U.S. Circuit Judge David Porter, writing for the majority, said Kalshi’s sports-related contracts qualify as “swaps” traded on a CFTC-licensed designated contract market (DCM), and are therefore governed by the Commodity Exchange Act. The decision affirmed an earlier lower-court preliminary injunction that had allowed New York–based Kalshi to continue offering the contracts while the legal dispute proceeds. New Jersey had argued Kalshi’s listings violated state gambling laws, including prohibitions on wagers related to collegiate sports and age-based restrictions.
Kalshi’s founder and CEO Tarek Mansour hailed the ruling on social media, calling it “a big win for the industry and millions of users.” The CFTC also praised the outcome: spokeswoman Brooke Nethercott said the decision “affirms the goals of Congress,” pointing to the agency’s view that Congress granted it exclusive authority over trades conducted on DCMs.

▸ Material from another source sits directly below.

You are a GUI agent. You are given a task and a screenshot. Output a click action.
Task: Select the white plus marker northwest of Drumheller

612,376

The CFTC has recently moved to block state efforts to regulate prediction markets; last week the agency sued Arizona, Connecticut and Illinois to prevent those states from imposing their own rules on similar platforms.
The 3rd Circuit’s decision is the first time a federal appeals court has directly addressed whether state gaming regulators can police prediction markets like Kalshi’s. The ruling could set a significant precedent for other providers that allow users to place financial-style bets on outcomes ranging from elections to sporting events. States have argued such platforms operate without required state gambling licenses and flout local safeguards, including age restrictions; supporters of Kalshi and the CFTC counter that these products are derivatives subject to federal oversight.

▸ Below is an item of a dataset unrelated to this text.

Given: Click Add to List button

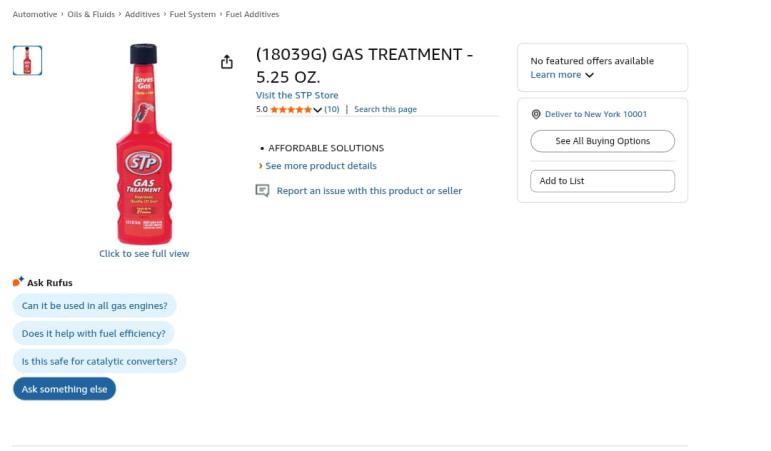Looking at the screenshot, I should click(x=602, y=181).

The panel was split, with one judge dissenting, underscoring the contentious and unsettled legal terrain. The decision leaves open possible next steps: New Jersey could seek an en banc rehearing by the full 3rd Circuit or petition the U.S. Supreme Court for review, and the broader wave of litigation between states, operators and the CFTC is likely to continue. For now, the ruling permits Kalshi to resume offering its sports-related event contracts to users in New Jersey while the case advances.

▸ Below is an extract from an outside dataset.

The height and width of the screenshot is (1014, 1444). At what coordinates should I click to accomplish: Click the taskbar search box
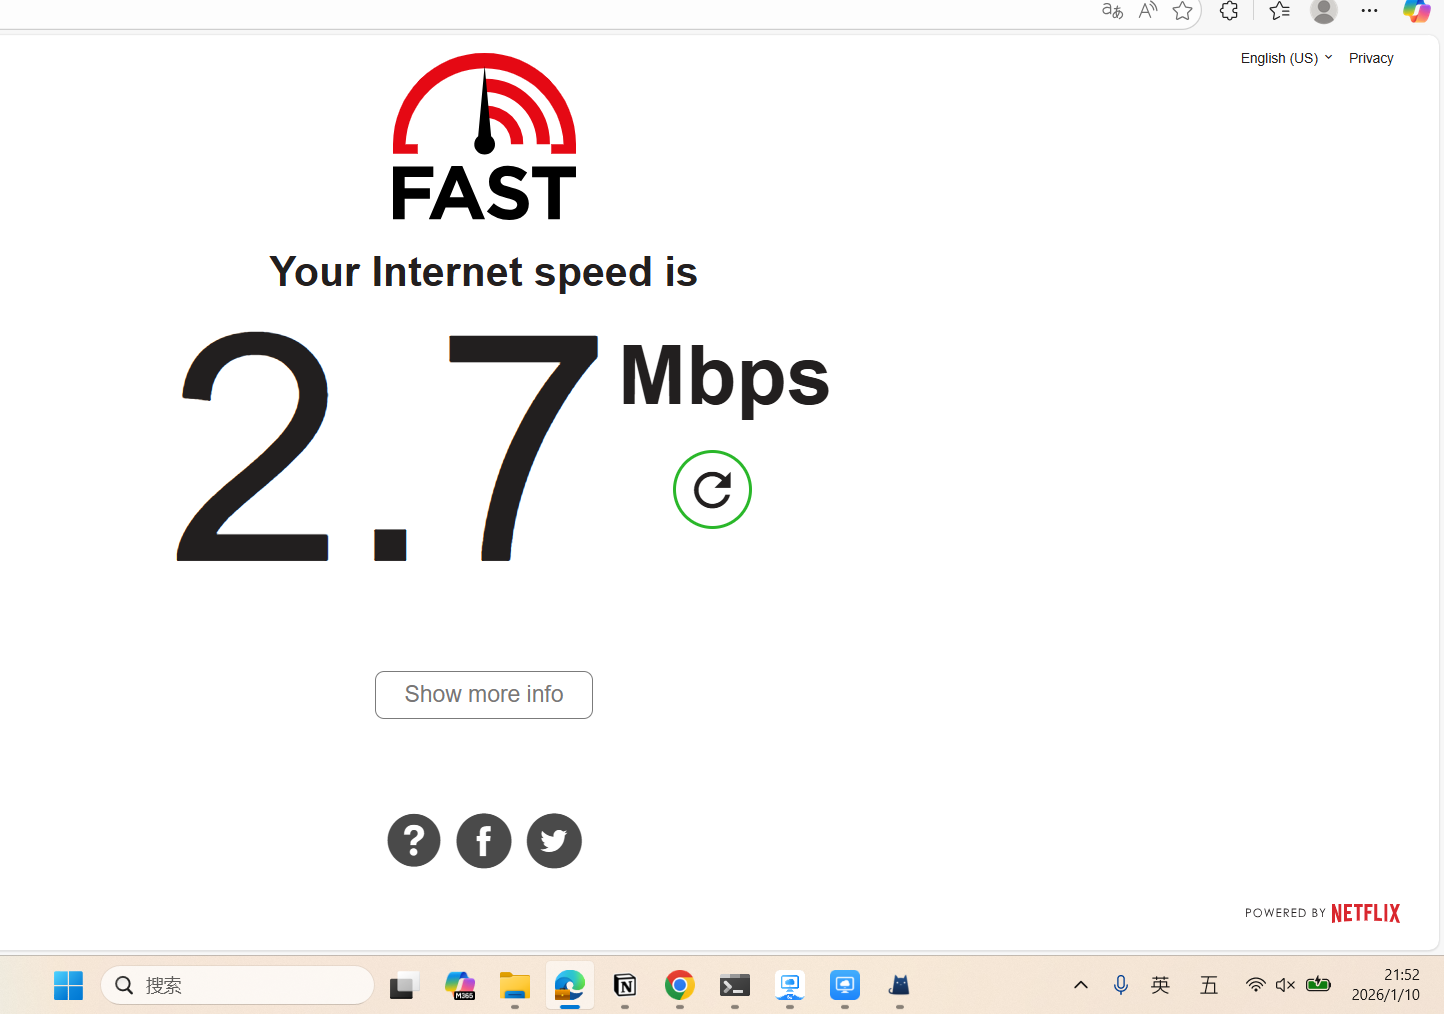click(x=238, y=985)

Kalshi and other prediction-market platforms say their contracts are a form of regulated financial instrument and point to the CFTC license as proof of oversight and consumer protections. State regulators and some lawmakers, however, have pushed back, arguing that traditional gaming laws should apply to exchanges that facilitate wagers on events like college sports. The appeals court decision marks a major legal win for Kalshi and the federal regulator, but it also signals the start of a broader, potentially long-running fight over the boundary between state gambling laws and federal commodities regulation.